Für den Prozess gegen den geschiedenen 55 Jahre alten Messebauer Thomas W. aus Buggingen im Markgräflerland sind insgesamt sechs Verhandlungstage vorgesehen. Das Urteil soll im März ergehen. An der Täterschaft des Mannes besteht kein Zweifel. W., der seit seiner Jugend psychische Probleme hatte, sich zeitweise selbst verletzt hat und Tagebücher mit seinem eigenen Blut geschrieben hat, hat zu Beginn des Verfahrens jedoch eine Mordabsicht verneint: Er habe die aus Karlsruhe stammende Heidrun Pursche lediglich entführt, um sie „zur Rede zu stellen“. Mit dem 40 cm langen Messer habe er ihr nur drohen wollen. Sein Ziel sei gewesen, die Frau „zum Einlenken“ im Streit um die Arbeitsabläufe seiner Lebensgefährtin zu bringen. Heidrun Pursche sei nach seiner unglücklichen Kindheit und der gescheiterten ersten Ehe „wieder jemand“ gewesen, der ihm „das Leben kaputtmachen“ will, so Thomas W.
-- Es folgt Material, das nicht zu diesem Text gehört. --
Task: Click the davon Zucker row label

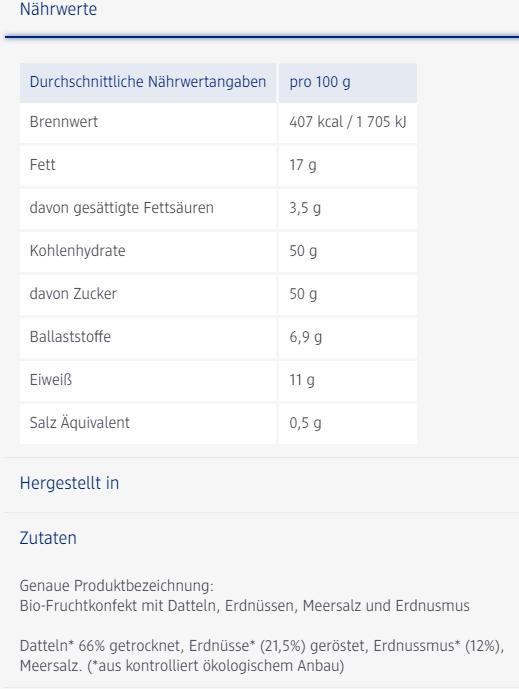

Aber sein Plan habe nicht funktioniert: Im Gegenteil, Heidrun Pursche habe ihn verhöhnt und ihm mit rechtlichen Konsequenzen für sein Handeln gedroht, anstatt ihr angebliches Fehlverhalten gegenüber seiner Freundin einzuräumen. „Da hab ich zugestochen“, so Thomas W. „Weil ich wollte, dass Ruhe ist. Erst als sie dann da lag und ich das ganz Blut sah, wurde mir klar, was ich getan hab.“ Eine Version einer spontan begangenen Tat also, mit der das Gericht unter Vorsitz von Richterin Eva Kleine-Cosack und Staatsanwalt Thomas Orschitt, für den W. sich des erpresserischen Menschenraubs mit Todesfolge und des Mordes schuldig gemacht hat, am Dienstag zu Prozessbeginn offenbar einige Mühe hatte, weil sie nicht so recht zum Ablauf der Tat am 7. Januar 2003 zu passen scheint: An diesem Tag, seinem 39. Geburtstag übrigens, passte der Kampfsportler W. Heidrun Pursche am frühen Morgen auf dem Weg zu ihrem Arbeitsplatz in Bad Krozingen ab, schlug mehrfach auf die Frau ein und entführe sie in ihrem eigenen Auto nach Ehrenstetten an den Waldrand. Dort bedrohte er die Frau und forderte sie auf, sich auszuziehen, um sie offenbar zu erniedrigen und, wie er sagt, „zum Einlenken“ in dem angeblich seit zwei Jahren schwelenden Konflikt zu bringen. Das Opfer habe sich zwar trotz des bitterkalten Wintermorgens ausgezogen („Ich weiß nicht, vielleicht wollte sie mich ja verführen.“), ihn aber gleichzeitig verhöhnt und ausgelacht, so W. Da habe er eben diese riesige Wut bekommen und zugestochen.

Nach der Tat versteckte W. die Leiche und ein paar Zweigen und hob mit der EC Karte seines Opfers Geld ab, bevor er das Auto von Heidrun Pursche auf einem Autobahnparkplatz an der A 5 abstellte und sich von seiner Lebensgefährtin abholen ließ. Der Frau gegenüber, mit der er sich kurz darauf verlobte, offenbarte Thomas W. sich noch am Tag des Verbrechens. Mehr als 15 Jahre lebte das Paar danach unbehelligt weiter: Trotz einer Großfahndung mit mehreren Massengentests blieb der Verdächtige damals unentdeckt. Erst im September 2018, mehr als 15 Jahre nach der Tat, ging er den Ermittlern nach einem Hinweis aus seinem familiären Umfeld ins Netz und legte umgehend ein Geständnis ab.